(Collected data entries)
= = = = =
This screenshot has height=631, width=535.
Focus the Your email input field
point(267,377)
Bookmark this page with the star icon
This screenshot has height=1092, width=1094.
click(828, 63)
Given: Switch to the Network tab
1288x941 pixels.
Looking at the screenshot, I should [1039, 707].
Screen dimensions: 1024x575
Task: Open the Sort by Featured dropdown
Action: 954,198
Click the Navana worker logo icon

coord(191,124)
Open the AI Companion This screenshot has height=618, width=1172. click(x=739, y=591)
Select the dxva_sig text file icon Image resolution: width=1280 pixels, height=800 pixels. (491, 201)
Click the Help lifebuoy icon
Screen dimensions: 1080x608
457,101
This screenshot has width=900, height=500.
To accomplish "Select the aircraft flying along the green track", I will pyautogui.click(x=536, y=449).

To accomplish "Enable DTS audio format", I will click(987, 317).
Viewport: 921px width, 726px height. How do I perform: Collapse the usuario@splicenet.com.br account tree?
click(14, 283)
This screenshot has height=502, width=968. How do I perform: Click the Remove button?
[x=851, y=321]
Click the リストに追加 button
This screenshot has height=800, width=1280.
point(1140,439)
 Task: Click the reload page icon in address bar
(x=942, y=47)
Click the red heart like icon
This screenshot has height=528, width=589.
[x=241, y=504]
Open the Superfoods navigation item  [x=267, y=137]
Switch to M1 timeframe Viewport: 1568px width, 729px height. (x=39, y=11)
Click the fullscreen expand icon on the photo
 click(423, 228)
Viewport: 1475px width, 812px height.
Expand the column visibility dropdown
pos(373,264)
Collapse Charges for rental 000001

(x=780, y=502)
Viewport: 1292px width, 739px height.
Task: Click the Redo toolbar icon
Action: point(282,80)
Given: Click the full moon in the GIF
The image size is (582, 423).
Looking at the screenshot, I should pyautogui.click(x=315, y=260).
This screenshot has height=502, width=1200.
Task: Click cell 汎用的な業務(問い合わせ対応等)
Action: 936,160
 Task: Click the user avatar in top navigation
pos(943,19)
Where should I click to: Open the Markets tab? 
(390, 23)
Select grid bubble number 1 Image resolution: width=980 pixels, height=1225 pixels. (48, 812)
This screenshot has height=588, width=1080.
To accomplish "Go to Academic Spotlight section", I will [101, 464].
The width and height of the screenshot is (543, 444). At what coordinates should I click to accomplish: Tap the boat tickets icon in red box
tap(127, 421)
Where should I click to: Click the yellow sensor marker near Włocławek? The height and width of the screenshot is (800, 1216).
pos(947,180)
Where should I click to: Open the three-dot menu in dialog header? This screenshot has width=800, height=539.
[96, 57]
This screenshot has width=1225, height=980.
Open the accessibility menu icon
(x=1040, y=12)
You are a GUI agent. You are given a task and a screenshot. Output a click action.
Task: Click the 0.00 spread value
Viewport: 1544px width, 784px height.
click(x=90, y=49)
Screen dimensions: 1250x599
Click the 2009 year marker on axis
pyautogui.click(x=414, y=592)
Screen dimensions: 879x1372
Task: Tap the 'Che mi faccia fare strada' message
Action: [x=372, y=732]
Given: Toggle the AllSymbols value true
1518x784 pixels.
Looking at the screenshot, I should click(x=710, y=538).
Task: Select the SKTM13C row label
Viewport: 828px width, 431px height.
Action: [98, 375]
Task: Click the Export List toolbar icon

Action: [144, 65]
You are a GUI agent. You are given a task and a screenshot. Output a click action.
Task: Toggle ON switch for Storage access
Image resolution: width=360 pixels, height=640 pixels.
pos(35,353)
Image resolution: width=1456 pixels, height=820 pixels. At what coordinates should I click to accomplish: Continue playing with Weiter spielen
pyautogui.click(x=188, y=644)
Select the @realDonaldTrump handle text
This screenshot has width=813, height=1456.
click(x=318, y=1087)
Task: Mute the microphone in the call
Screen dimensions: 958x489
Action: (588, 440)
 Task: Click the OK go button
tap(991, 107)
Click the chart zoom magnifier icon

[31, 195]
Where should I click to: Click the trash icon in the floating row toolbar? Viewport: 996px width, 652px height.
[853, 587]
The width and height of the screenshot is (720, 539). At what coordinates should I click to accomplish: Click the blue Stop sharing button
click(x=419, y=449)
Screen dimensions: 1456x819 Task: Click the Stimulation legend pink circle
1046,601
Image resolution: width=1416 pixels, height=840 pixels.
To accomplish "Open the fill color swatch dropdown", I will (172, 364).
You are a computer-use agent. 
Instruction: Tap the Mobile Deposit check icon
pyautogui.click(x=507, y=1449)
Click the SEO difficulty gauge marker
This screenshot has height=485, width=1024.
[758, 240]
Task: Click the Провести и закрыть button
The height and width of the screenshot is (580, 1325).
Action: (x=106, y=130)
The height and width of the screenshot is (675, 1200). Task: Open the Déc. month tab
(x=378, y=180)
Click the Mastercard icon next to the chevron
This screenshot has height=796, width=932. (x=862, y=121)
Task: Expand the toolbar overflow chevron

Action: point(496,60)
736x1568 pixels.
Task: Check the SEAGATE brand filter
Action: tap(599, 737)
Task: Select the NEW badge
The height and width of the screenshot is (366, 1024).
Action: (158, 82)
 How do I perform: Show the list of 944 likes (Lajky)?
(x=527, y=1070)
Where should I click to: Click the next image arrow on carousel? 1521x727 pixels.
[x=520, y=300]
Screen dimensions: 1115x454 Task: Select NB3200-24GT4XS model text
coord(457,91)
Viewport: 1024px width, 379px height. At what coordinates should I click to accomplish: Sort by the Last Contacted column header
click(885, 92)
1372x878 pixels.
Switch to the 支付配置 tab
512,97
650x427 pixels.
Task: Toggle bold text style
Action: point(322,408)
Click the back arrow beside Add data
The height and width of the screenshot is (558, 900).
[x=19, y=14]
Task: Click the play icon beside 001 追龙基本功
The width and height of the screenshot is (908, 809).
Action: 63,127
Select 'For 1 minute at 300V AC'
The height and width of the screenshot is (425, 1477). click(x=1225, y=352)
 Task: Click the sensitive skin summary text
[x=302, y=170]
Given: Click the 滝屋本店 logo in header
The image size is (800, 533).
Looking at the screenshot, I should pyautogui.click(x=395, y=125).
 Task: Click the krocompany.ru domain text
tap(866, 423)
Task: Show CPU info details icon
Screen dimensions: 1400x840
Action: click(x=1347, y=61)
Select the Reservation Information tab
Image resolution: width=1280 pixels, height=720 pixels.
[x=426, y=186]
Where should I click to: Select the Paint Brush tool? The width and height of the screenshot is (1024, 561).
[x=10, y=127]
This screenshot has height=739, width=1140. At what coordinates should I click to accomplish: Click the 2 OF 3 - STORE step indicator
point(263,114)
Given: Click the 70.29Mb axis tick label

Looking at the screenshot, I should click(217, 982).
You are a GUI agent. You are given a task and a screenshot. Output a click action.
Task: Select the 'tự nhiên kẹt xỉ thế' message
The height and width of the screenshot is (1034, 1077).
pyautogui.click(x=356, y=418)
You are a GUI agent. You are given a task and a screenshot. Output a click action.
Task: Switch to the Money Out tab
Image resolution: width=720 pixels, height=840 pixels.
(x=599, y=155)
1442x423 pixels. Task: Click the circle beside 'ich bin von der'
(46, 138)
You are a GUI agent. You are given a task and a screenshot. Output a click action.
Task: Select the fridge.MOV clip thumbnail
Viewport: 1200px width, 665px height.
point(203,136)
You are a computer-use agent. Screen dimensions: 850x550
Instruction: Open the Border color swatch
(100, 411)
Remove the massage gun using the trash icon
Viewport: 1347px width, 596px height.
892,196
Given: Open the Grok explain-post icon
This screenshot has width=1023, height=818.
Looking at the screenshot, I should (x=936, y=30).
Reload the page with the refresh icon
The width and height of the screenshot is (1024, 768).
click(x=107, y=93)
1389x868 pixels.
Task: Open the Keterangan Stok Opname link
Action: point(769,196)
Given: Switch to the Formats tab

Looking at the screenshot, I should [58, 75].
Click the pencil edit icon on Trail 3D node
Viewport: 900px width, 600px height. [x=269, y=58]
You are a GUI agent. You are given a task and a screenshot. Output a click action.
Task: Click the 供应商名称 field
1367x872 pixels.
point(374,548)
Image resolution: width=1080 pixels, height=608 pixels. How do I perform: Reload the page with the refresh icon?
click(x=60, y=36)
= = = = =
From the records above, copy every line that includes the word "computer".

You are a computer-use agent. 
You are a computer-use agent. Screen dimensions: 850x550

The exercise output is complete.